「プリキュアSS」は、咲と舞の間に生まれ、着実に育っている二人の絆について、相変らずの巧さで描いています。アニメ第1話冒頭の設定も生かして、「咲は『約束』に対して強い責任感がある」という事を描き、そこから、「舞との約束を守るために、戦いでこれまで以上の力を発揮する」という展開に見事につなげています。
さらに、「二人でアクセサリーを買いに行く」という約束をするまでの話の作り方もまた絶妙です。「舞の兄・和也にあこがれ、うらやましがる咲」→「それに対し、お揃いのアクセサリーをつけることができるなどという、姉妹のいる良さについて話す舞」→「ならば、一緒にアクセサリーを買いに行こう」という流れが、「どちらの家族構成のほうがいいか」という描き方をせずに、「姉妹のように二人でアクセサリーを買いに行く」という約束につながっています。
そのようなちょっとした約束がきっかけで、二人の絆がだんだんと強くなっていく事が、明るく楽しく、かつ自然な描写で伝わっていきます。「絆」と「約束」という言葉の持つ強い意味を、あらためて認識することができた一作でした。
余談ですが、二人の回想において、前話で倒したカレハーンの強さを認めていた事は、「カレハーンびいき」としては、嬉しいことでした。死んだと知るや、「ヤツ」呼ばわりしだしたゴーヤーンと対照的です。優れた敵に評価されているのですから、カレハーンも文字通り草葉の陰で喜んでいる事でしょう。
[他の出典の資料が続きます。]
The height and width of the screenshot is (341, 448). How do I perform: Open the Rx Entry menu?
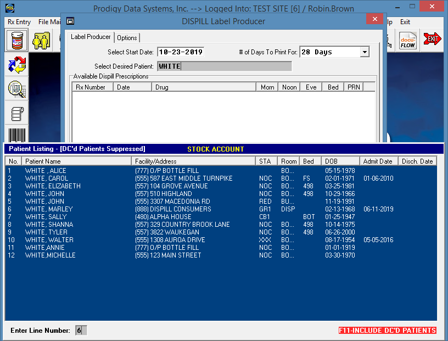(19, 22)
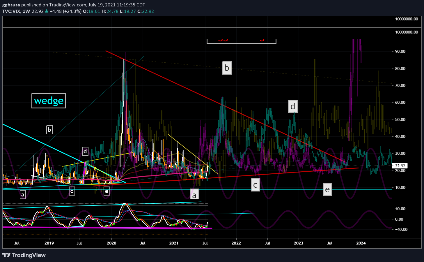
Task: Click the 2022 time axis label
Action: point(236,243)
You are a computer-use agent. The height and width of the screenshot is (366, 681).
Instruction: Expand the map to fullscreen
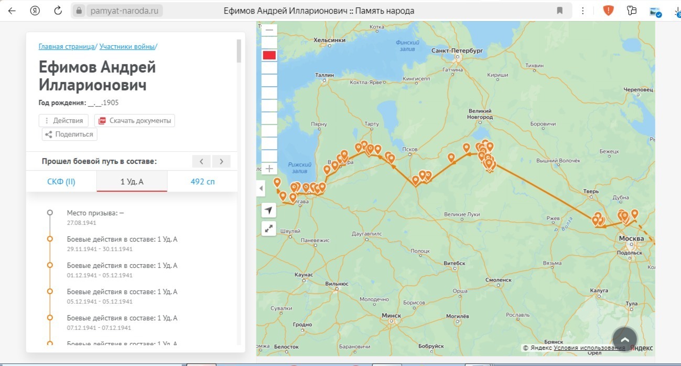(x=269, y=228)
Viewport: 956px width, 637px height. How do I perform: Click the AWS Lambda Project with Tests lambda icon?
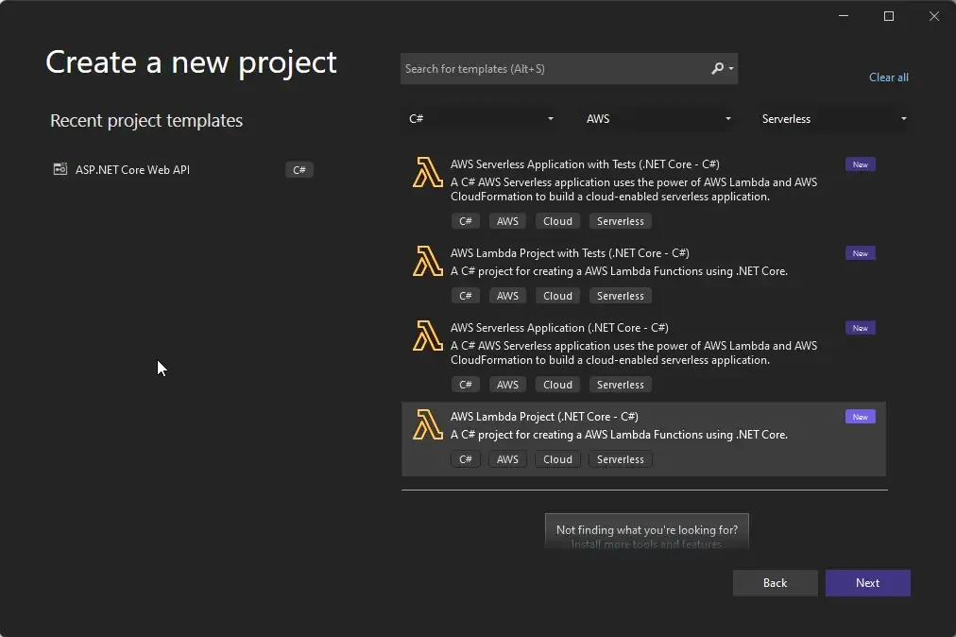(x=428, y=262)
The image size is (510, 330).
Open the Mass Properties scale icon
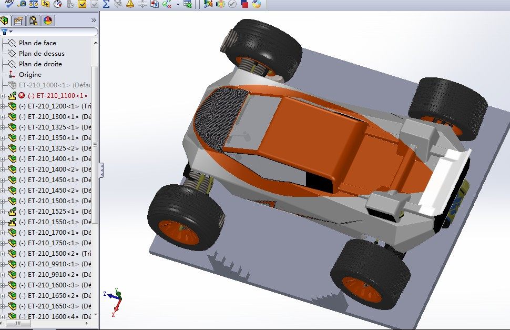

新連載の「ボンボンビザール」は「おまじない漫画」。生まれてこのかた「おまじない」なるものを信じたことはないのでよく分かりません。ところで、「ビザール」で検索すると、「げてもの」だの「異様な、奇怪な」などという訳語が出てきます。個人的にも、この言葉を聞いて真っ先に思い出したのは、15年ほど前に一部で流行した「人間椅子」というバンドの「猟奇が街にやってくる」という歌の中にある「やって来たのはビザールハンター(おそらく「ビザール=奇」、「ハンター=猟」という翻訳かと思われます)」という歌詞でした。まあ、最近になって新しい意味が出来たと思いますが、ちょっと奇妙な感じがしました。
「しゅごキャラ!」、第3のキャラ・スゥは、期待通りの「ですぅ」キャラでした。帽子で「ボク」のミキとのコンビは、今後も楽しみです。同じ作者でも、こちらの世界はアリスゲームをやる必要はなさそうなので、心配せずに見ていられます。もちろん、「ローゼン」も十分、面白くはあるのですが・・・。もっとも、そのミキですが、外見や話っぷりの割には「ギャグキャラ」のようで、そのギャップがまた面白いものがあります。
それにしても、今月になるまで「あむのしゅごキャラ三人でキャンディーズ」という事に気づきませんでした。彼女たちの現役時代をTVで見ていた世代として、恥ずかしい限りです。
新展開になった「みるきゅーと」は、翼=ラプトスが別人のようになって再登場です。もっとも、そう遠くないうちに、元に戻るとは思いますが。それより、今月は「ギャグ四コマ」のほうが印象に残りました。「聖司兄さん」は女装したのもそうですが、「男の自覚が生じて五月人形を飾ろうとするフェト」も衝撃的でした。単行本の巻末漫画で、ランジェリー姿でトアに迫ったのを見て、「やはり本当は女だよな」と一安心(?)していたのですが・・・。本編では地味な役回りが多いですが、かなりすごいキャラです。
「王子様のつくりかた」は最終回。一応、毎月目を通していましたが、彼とくっつく流れになっていたとは思わず、驚かされました。あと、「先月・今月と、最後だから『サービスシーン』もなく終わるのだな」と思っていたところ、いきなり「永遠の愛の誓いを二人でしる」す場面が出てきたのにも度肝を抜かれました。
今月の「地獄少女」はストーカー退治でした。刑事になりたいのなら、地獄少女に通報する前に警察に通報すればいいと思うのですが・・・。それとも舞台はストーカーに寛大で被害者に辛く当たる警察があることで有名な関東某市だったのでしょうか。